REPORT ... Duration: 153.47 ms Billed Duration: 200 ms ... Max Memory Used: 39 MB
  1. Remove the stack once you have finished with npm run rm:lcl -- -s $MY_STAGE.
This stack is a prerequisite for other recipes, as indicated in the Getting ready section of each recipe. If you are continuing with related recipes, then you can leave this stack running until you complete the related recipes. However, the stream in this stack is not included in the AWS free tier, so you may want to go ahead and remove this stack and recreate it when needed.

How it works...

The resources section of the serverless.yml file is used to create cloud resources that are used by services. These resources are defined using standard AWS CloudFormation resource types. In this recipe, we are creating an AWS Kinesis stream. We give the stream a name, define the retention period, and specify the number of shards. The Serverless Framework provides a robust mechanism for dynamically replacing variables.

Here, we use the ${opt:stage} option passed in on the command line and the ${self:service} name defined in the serverless.yml file to create a unique stream name. The standard retention period is 24 hours and the maximum is seven days. For our recipes, one shard will be more than sufficient. We will discuss shards shortly and again in Chapter 7, Optimizing Observability, and Chapter 9, Optimizing Performance.
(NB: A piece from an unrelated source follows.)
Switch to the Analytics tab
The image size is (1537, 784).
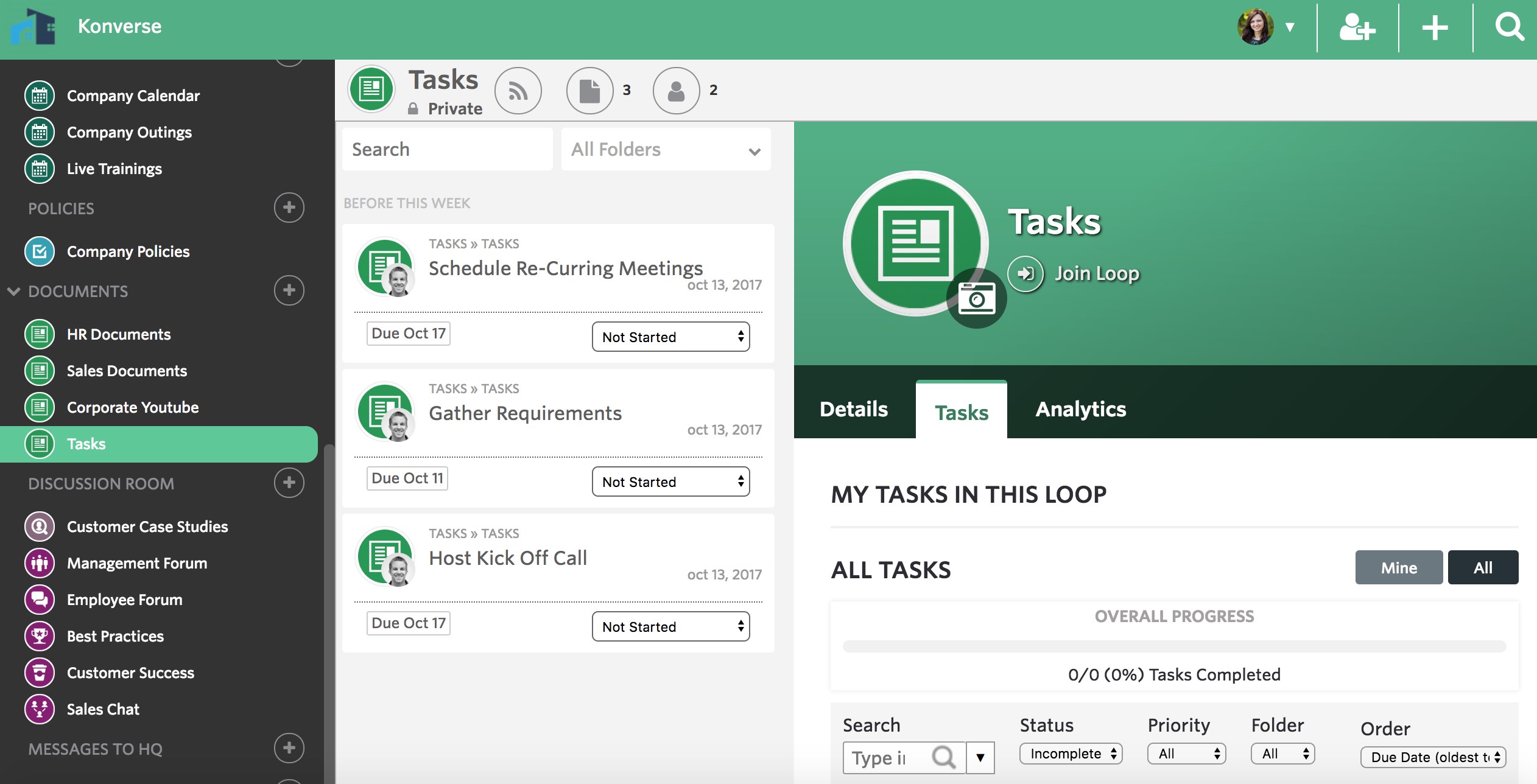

The Outputs section of the serverless.yml file is where we define values, such as generated IDs and names, that we want to use outside of the stack. We output the Amazon Resource Names (ARNs) streamName and streamArn so that we can reference them with Serverless Framework variables in other projects. These values are also displayed on the Terminal when a deployment is complete.

The publish function defined in the serverless.yml file is used to demonstrate how to publish an event to the stream. We are passing the STREAM_NAME to the function as an environment variable. In the iamRoleStatements section, we give the function kinesis: PutRecord permission to allow it to publish events to this specific stream.

The function handler.js file has runtime dependencies on two external libraries—aws-sdk and uuid. The Serverless Framework will automatically include the runtime dependencies, as defined in the package.json file. Take a look inside the generated .serverless/cncb-event-stream.zip file. The aws-sdk is a special case. It is already available in the AWS Lambda Node.js runtime, and therefore is not included. This is important because aws-sdk is a large library and the ZIP file size impacts cold start times. We will discuss this in more detail in Chapter 9, Optimizing Performance.

The publish function expects to receive an event object as input, such as {"type":"thing-created"}. We then adorn the event with additional information to conform to our standard event format, which we will discuss shortly. Finally, the function creates the required params object and then calls kinesis.putRecord from the aws-sdk. We will be using this function in this and other recipes to simulate event traffic.

All events in our cloud-native systems will conform to the following Event structure to allow for consistent handling across all services. Additional fields are event-type-specific:

interface Event {
id: string;
type: string;
timestamp: number;
partitionKey: string;
tags: { [key: string]: string };
}
  • type describes the event, such as thing-created
  • timestamp is an epoch value, as returned from Date.now()
  • id should be a V1 UUID, which is time-based
  • partitionKey should be a V4 UUID, which is random number-based
  • tags is a hashmap of useful data values that are leveraged for content-based routing and aggregating event metrics

It is important to use a V4 UUID for the partitionKey to avoid hot shards and maximize concurrency. If a V1 UUID were used, then all events produced at the same time would go to the same shard. The partitionKey will typically be the ID of the domain entity that produced the event, which should use a V4 UUID for the same reason. This has the added benefit of ensuring that all events for the same domain entity are processed through the same shard in the order received.